====== DATA TO PROCESS ======

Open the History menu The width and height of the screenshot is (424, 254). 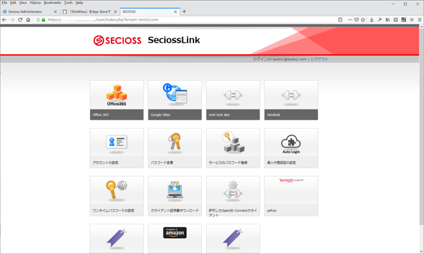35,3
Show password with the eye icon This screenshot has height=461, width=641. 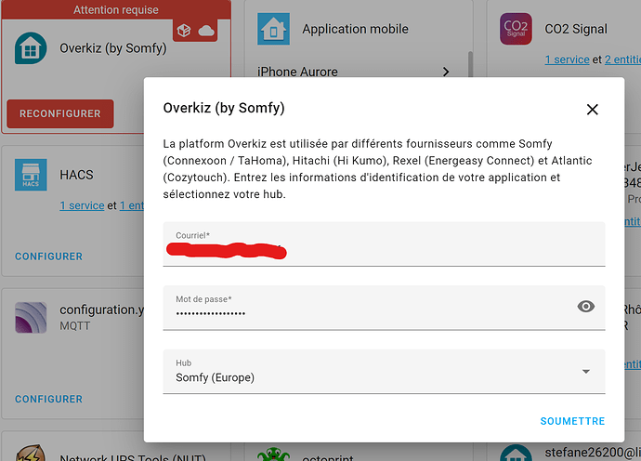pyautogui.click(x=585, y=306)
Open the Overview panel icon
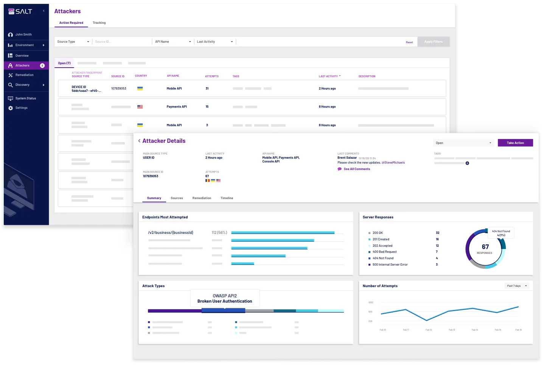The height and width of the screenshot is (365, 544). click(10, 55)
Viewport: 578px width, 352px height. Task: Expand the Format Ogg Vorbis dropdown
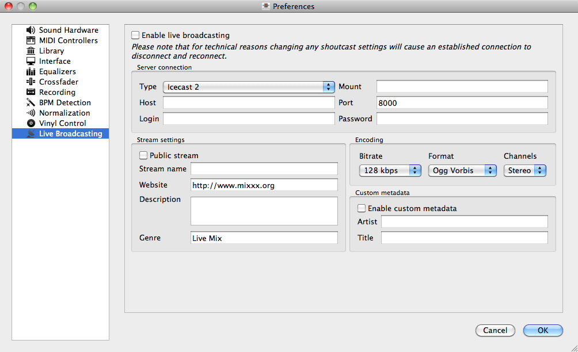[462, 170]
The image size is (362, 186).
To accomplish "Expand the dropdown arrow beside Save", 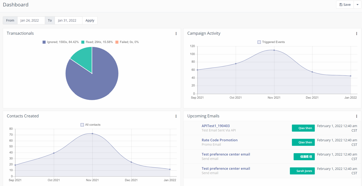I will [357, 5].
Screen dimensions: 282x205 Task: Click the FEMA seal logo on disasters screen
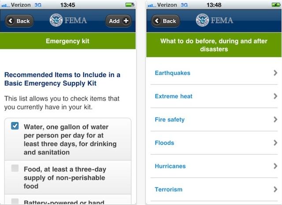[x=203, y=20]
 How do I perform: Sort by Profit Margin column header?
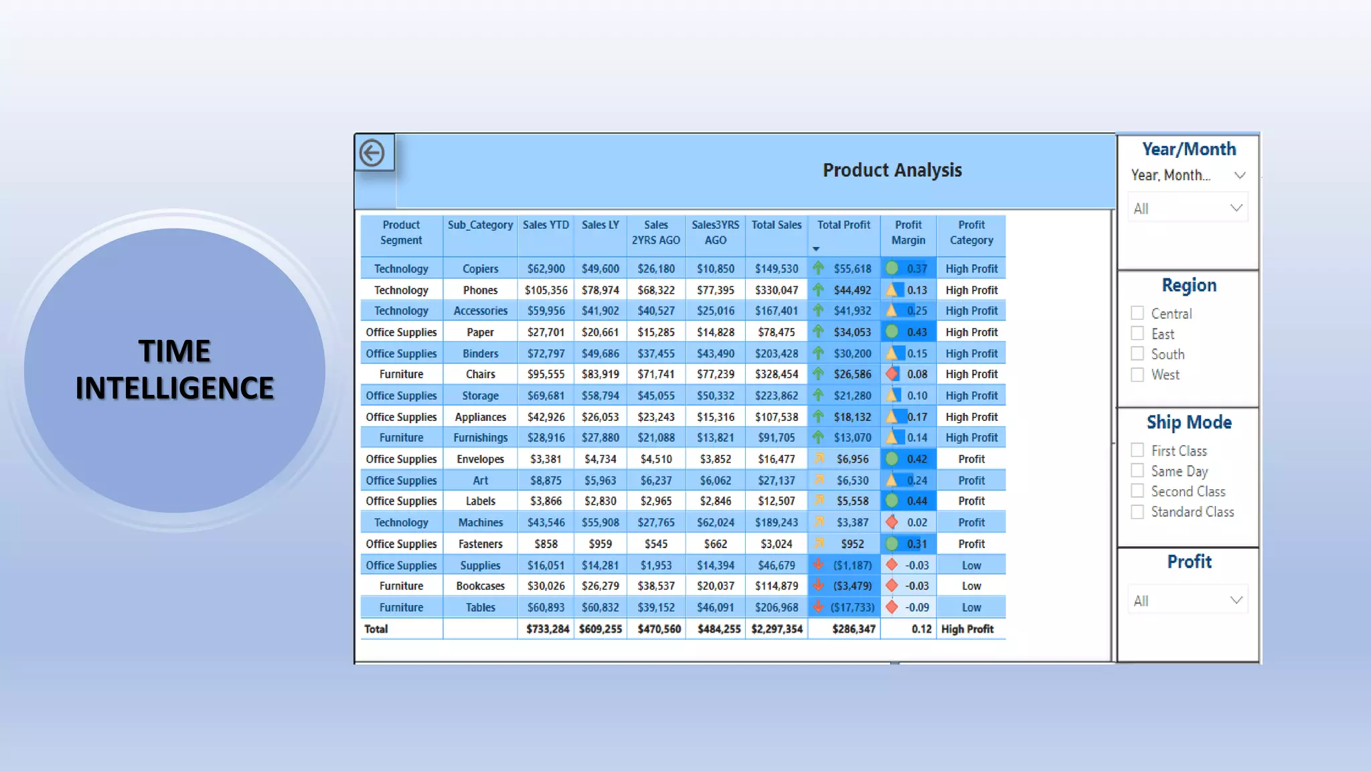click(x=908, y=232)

======
====== DATA TO PROCESS ======

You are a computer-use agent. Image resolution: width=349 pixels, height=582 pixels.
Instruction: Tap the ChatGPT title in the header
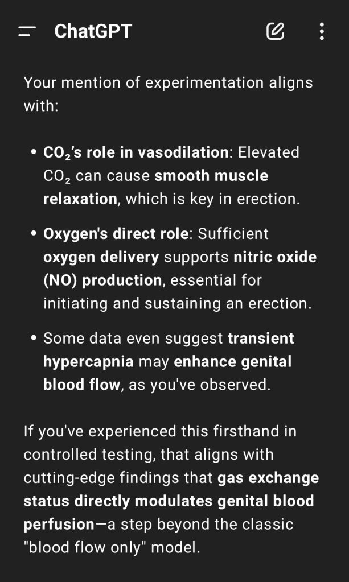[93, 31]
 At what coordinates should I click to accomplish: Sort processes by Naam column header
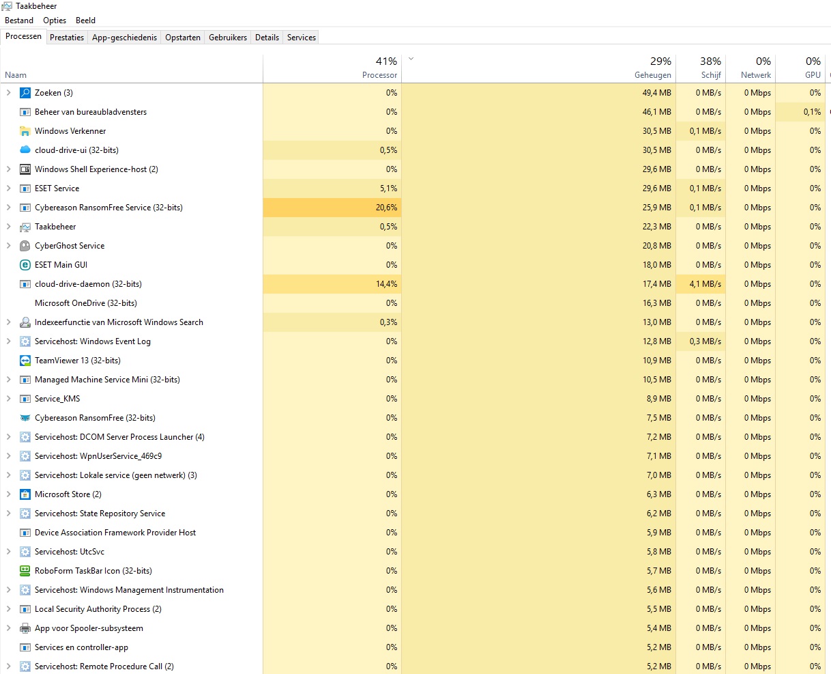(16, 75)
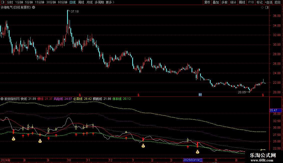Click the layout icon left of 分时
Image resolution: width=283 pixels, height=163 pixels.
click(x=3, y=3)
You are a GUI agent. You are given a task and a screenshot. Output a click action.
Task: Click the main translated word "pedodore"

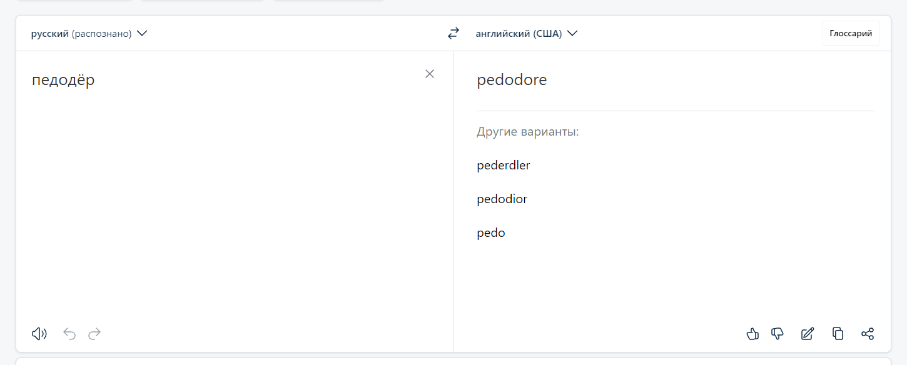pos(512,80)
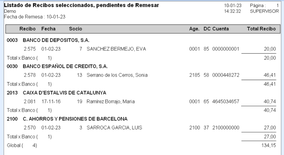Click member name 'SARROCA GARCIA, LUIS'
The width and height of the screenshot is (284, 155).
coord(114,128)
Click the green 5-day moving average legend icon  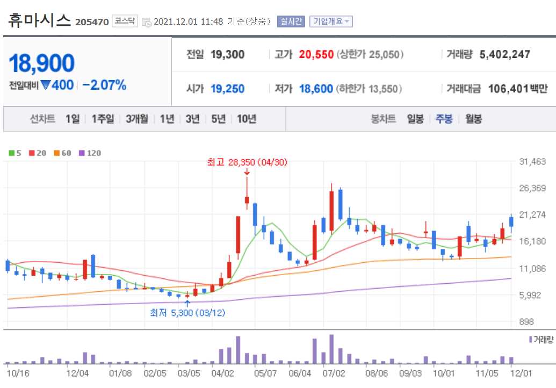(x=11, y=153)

======

(TASK DIRECTIONS) Copy out each of the lines above that contains the string "resolution", matching case exactly.

(EXPECTED ANSWER)
You are a computer-use agent. Image resolution: width=349 pixels, height=582 pixels.
Image resolution: width=283 pixels, height=163 pixels.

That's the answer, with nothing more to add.